You are viewing a plain text version of this content. The canonical link for it is here.
Posted to dev@hive.apache.org by "Chengbing Liu (JIRA)" <ji...@apache.org> on 2015/02/15 09:48:11 UTC
[jira] [Commented] (HIVE-7261) Calculation works wrong when
hive.groupby.skewindata is true and count(*) count(distinct) group by work
simultaneously
[ https://issues.apache.org/jira/browse/HIVE-7261?page=com.atlassian.jira.plugin.system.issuetabpanels:comment-tabpanel&focusedCommentId=14321878#comment-14321878 ]

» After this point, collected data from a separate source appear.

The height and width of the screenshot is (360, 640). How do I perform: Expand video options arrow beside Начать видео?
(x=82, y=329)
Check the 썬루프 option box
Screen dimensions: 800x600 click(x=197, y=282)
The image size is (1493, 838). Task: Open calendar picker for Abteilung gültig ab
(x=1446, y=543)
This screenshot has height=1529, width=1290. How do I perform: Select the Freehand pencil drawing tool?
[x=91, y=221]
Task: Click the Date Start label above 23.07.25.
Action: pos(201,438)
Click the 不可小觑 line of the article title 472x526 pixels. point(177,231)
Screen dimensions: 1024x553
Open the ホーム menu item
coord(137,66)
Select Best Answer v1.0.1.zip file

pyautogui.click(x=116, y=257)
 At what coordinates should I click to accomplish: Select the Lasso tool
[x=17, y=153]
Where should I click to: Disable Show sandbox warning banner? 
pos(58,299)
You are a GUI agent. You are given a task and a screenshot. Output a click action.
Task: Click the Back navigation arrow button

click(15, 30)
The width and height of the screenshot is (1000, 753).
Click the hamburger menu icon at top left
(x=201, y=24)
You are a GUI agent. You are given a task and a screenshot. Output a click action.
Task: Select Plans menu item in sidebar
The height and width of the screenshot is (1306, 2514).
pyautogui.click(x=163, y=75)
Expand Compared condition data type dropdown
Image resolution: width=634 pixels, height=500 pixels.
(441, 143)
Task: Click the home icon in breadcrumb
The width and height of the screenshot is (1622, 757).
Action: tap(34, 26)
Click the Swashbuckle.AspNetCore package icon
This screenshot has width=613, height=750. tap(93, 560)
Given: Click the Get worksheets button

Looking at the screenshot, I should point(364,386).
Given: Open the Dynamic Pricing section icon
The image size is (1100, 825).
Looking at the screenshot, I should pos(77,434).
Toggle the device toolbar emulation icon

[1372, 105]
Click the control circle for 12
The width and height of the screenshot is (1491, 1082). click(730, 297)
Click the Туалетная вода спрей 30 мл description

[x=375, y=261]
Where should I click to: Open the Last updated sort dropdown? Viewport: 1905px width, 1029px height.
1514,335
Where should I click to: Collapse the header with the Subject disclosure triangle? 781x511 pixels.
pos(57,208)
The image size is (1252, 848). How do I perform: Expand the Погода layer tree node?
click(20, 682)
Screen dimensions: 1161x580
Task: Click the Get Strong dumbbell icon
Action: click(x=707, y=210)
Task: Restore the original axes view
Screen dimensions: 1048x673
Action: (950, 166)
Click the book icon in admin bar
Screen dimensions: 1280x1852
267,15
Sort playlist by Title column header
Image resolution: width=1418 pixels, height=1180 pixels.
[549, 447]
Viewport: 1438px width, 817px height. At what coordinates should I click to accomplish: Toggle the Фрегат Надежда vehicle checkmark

Chengbing Liu commented on HIVE-7261:
-------------------------------------
Hi [~chris_chen], have you figured this problem out? We also encountered it.
To simplify, this query goes wrong when hive.groupby.skewindata=true:
{noformat}
select c_nationkey,count(*),count(distinct c_mktsegment) from customer group by c_nationkey;
{noformat}
This will create only one job, and the GroupByOperator in reduce has mode "complete", which should be "mergepartial".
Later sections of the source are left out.